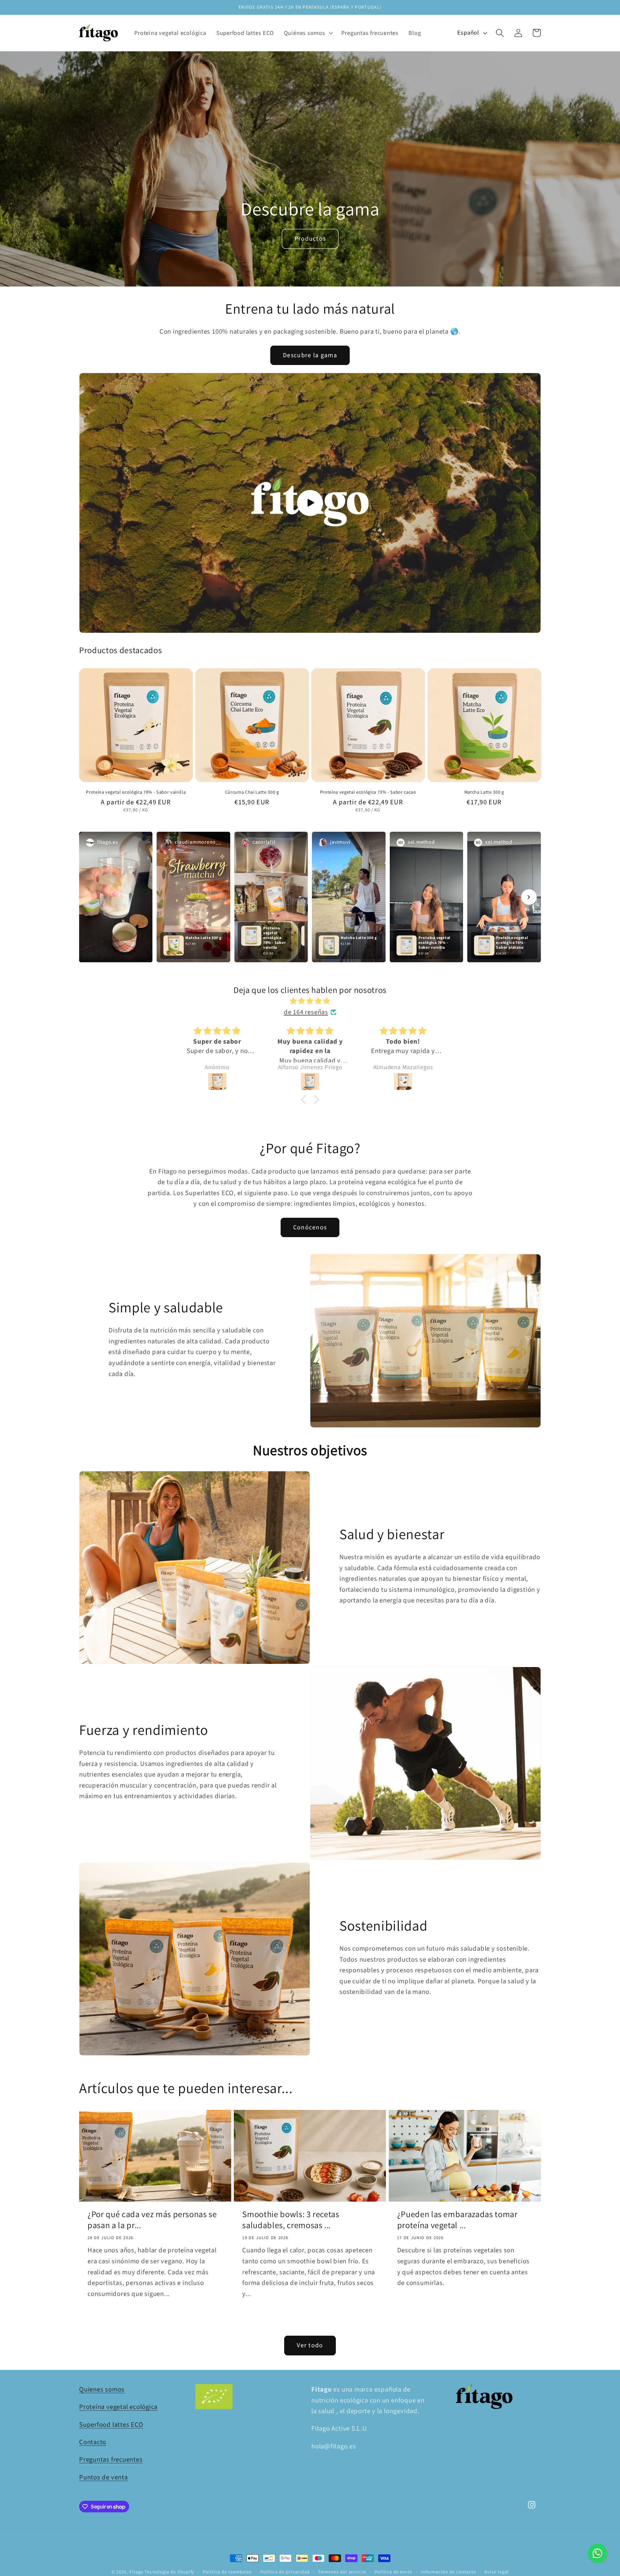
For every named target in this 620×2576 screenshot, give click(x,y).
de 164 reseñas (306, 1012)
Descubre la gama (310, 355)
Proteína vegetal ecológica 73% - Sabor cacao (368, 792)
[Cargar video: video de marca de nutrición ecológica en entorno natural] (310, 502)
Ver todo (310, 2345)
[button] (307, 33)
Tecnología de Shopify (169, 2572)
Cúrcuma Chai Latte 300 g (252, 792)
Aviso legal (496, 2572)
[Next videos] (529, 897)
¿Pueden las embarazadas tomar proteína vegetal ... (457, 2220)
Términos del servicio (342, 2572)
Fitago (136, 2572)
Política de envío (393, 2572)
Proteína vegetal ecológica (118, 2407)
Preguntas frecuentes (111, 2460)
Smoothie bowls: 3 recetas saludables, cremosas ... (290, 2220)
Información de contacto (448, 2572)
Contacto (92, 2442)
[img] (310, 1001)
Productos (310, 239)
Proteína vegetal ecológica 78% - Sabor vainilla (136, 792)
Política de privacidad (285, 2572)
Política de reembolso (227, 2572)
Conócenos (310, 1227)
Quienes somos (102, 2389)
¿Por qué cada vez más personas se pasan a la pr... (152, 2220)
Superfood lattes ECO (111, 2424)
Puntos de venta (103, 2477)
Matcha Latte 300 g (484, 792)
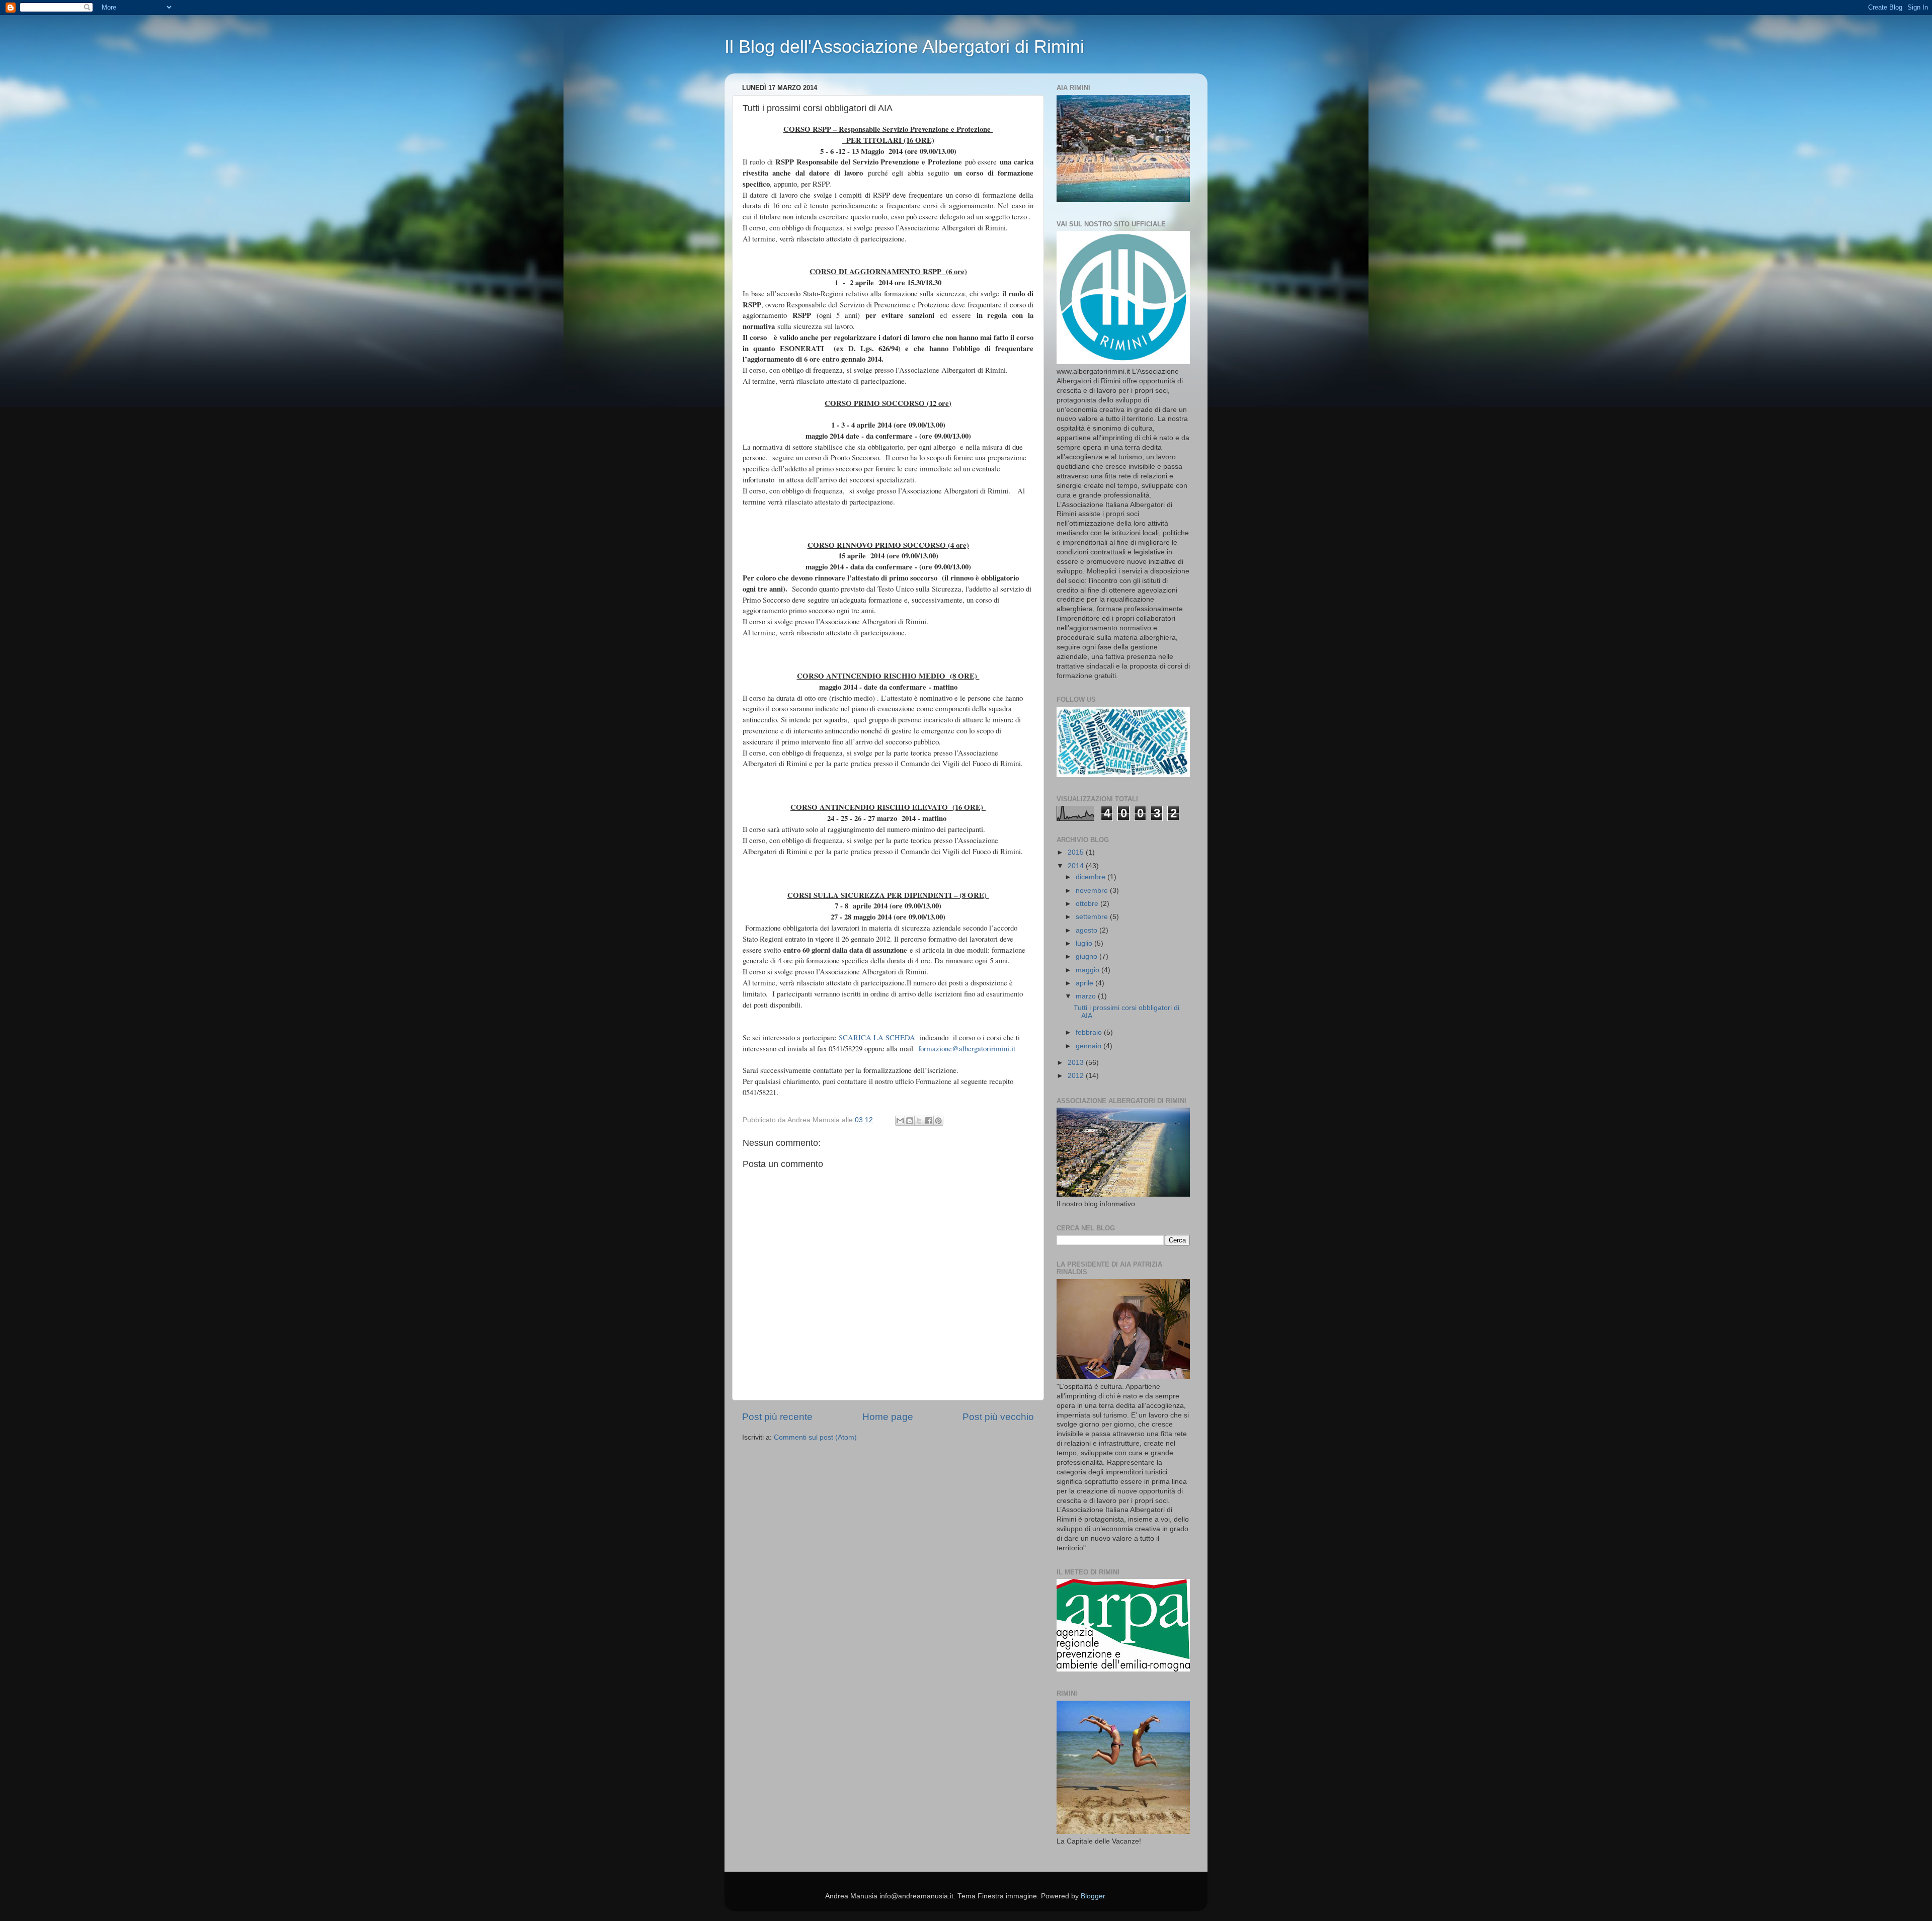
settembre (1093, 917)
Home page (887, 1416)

## How to complete this task
The answer must be the listing above, restated word for word, with no images in it.

## Output below
For every named target in this 620×2576 screenshot, give click(x,y).
de 164 reseñas (306, 1012)
Descubre la gama (310, 355)
Proteína vegetal ecológica 73% - Sabor cacao (368, 792)
[Cargar video: video de marca de nutrición ecológica en entorno natural] (310, 502)
Ver todo (310, 2345)
[button] (307, 33)
Tecnología de Shopify (169, 2572)
Cúrcuma Chai Latte 300 g (252, 792)
Aviso legal (496, 2572)
[Next videos] (529, 897)
¿Pueden las embarazadas tomar proteína vegetal ... (457, 2220)
Términos del servicio (342, 2572)
Fitago (136, 2572)
Política de envío (393, 2572)
Proteína vegetal ecológica (118, 2407)
Preguntas frecuentes (111, 2460)
Smoothie bowls: 3 recetas saludables, cremosas ... (290, 2220)
Información de contacto (448, 2572)
Contacto (92, 2442)
[img] (310, 1001)
Productos (310, 239)
Proteína vegetal ecológica 78% - Sabor vainilla (136, 792)
Política de privacidad (285, 2572)
Política de reembolso (227, 2572)
Conócenos (310, 1227)
Quienes somos (102, 2389)
¿Por qué cada vez más personas se pasan a la pr... (152, 2220)
Superfood lattes ECO (111, 2424)
Puntos de venta (103, 2477)
Matcha Latte 300 g (484, 792)
settembre (1093, 917)
Home page (887, 1416)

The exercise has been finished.